L’homme, la grive perchée sur son épaule, traversa la « ville » d’un pas décidé, presque possédé. Il ne remarqua pas les habitants autour de lui qui le fixaient, murmuraient sur son passage. Ils n’avaient pas l’habitude des visiteurs et celui-ci était impressionnant. Il ne disait mot, ne leur jetait pas un regard mais inspirait le respect. Ce n’était pas sa carrure, celle d’un guerrier certes, mais moins imposante que bon nombre de mercenaires itinérants. Sa détermination peut-être.

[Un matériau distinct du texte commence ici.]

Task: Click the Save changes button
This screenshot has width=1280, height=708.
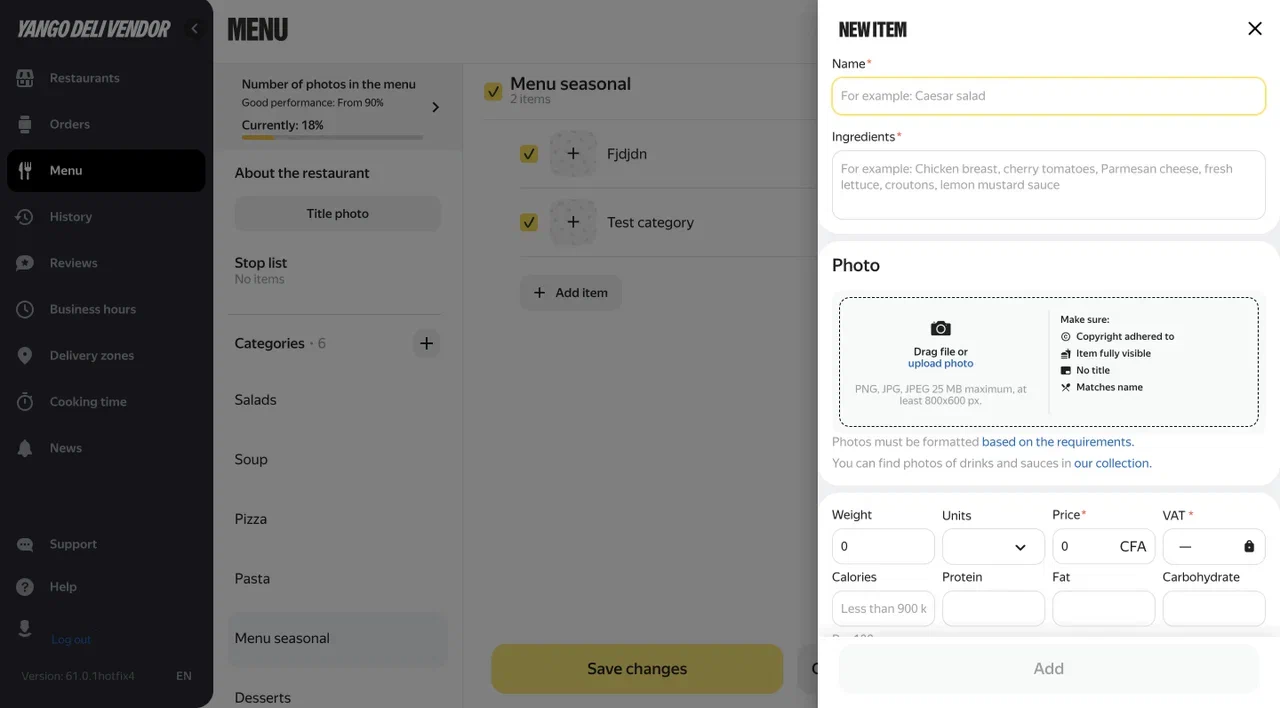Action: 637,669
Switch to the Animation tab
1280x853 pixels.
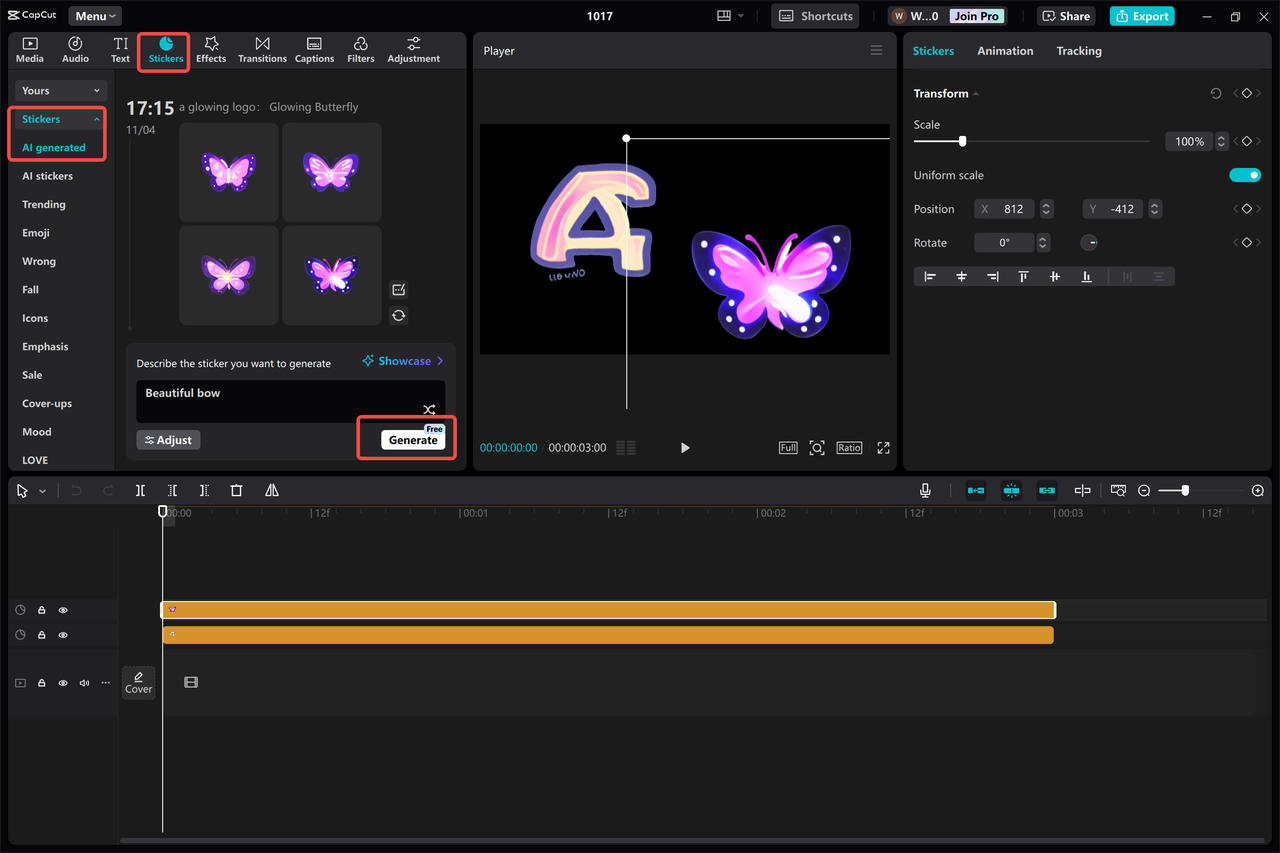(x=1005, y=50)
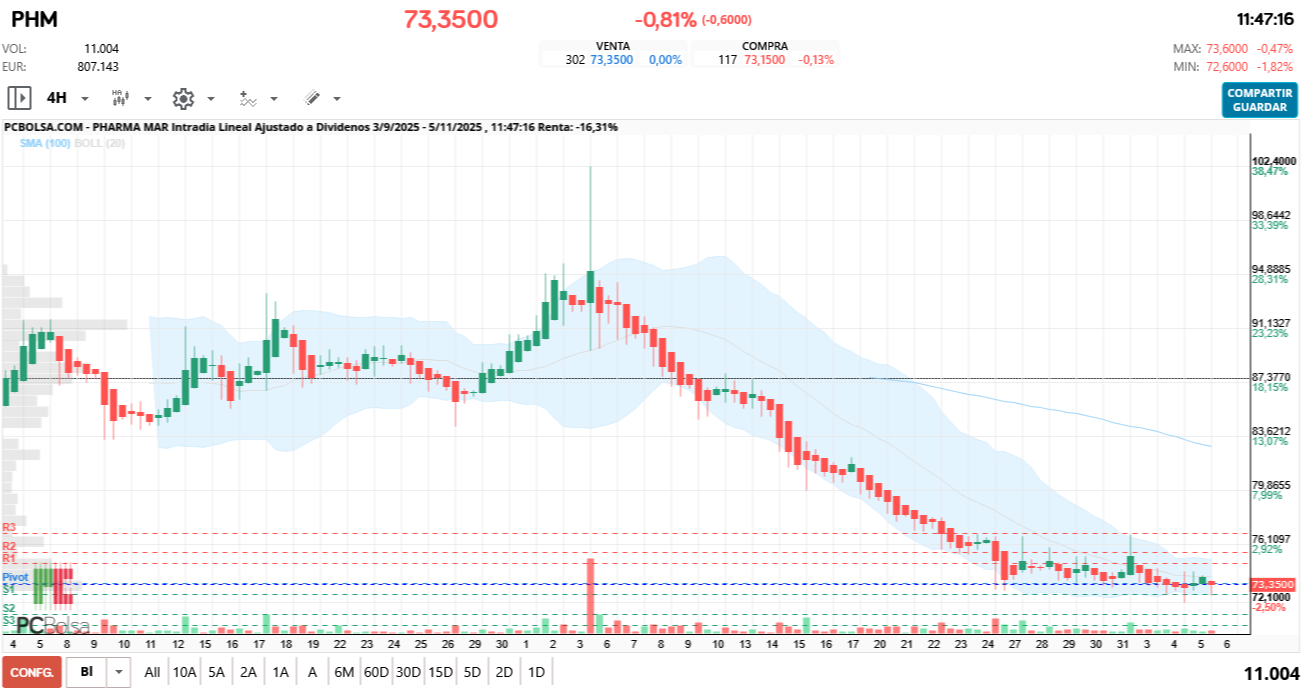
Task: Toggle the SMA (100) indicator label
Action: (44, 143)

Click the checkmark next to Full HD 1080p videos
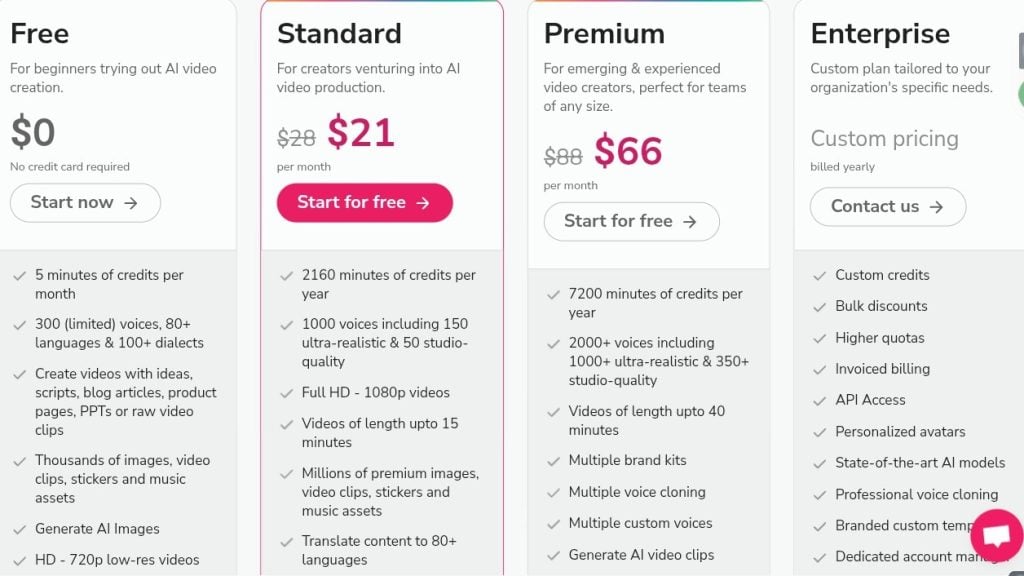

Il s’arrêta au centre du hameau, face au cercle de pierre, posa un genou à terre, une main sur la première pierre où était incrustée une écaille du dragon catastrophe, puis baissa la tête et ferma les yeux pendant quelques instants. Après s’être relevé, il regarda droit dans les yeux chaque villageois autour de lui. Un par un, comme s’il voulait jauger leur valeur. Les murmures cessèrent, le silence fut long. Tous étaient comme hypnotisés par sa présence. La majorité était constituée de paysans mais il y avait aussi quelques soldats, chargés de la défense du hameau. L’un d’eux était marqué par les batailles, une balafre sur la joue, le regard dur.
- Qui est votre chef ? lança l’homme après avoir examiné son auditoire.
- Nous n’avons pas de chef, répondit le soldat à la cicatrice. Nous sommes peu et vivons de nos récoltes.
- Est-ce là toute votre ambition ? Vivre de vos récoltes ?
- Les guerres ont décimé les nôtres. Quand un groupe d’habitants commence à devenir important, il fait peur et est aussitôt attaqué par les villages voisins. Vivre simplement est devenu notre vie, nous nous en accommodons.
L’homme à la grive observa une nouvelle fois l’ensemble des villageois, comme pour vérifier qu’ils étaient d’accord avec ce qui avait été dit. Il fixa ensuite intensément celui qui semblait être le porte-parole naturel du groupe, et lui demanda :
- Quel est ton nom ?
- Je m’appelle Barn, descendant de Barde, celui qui sauva Esgaroth il y a plusieurs siècles.
- Barn… répéta l’homme, un léger sourire sur le visage. Tu seras le nouveau Maître d’Esgaroth.
- Mais vous, qui êtes-vous, mystérieux étranger ? Rétorqua Barn, s’empressant d’oublier ce qu’il venait d’entendre. Vous ne ressemblez en rien aux voyageurs habituels passant par nos contrées.
- Fêrka. Tel est mon nom, annonça-t-il d’un ton toujours laconique mais pénétrant. Je suis votre guide.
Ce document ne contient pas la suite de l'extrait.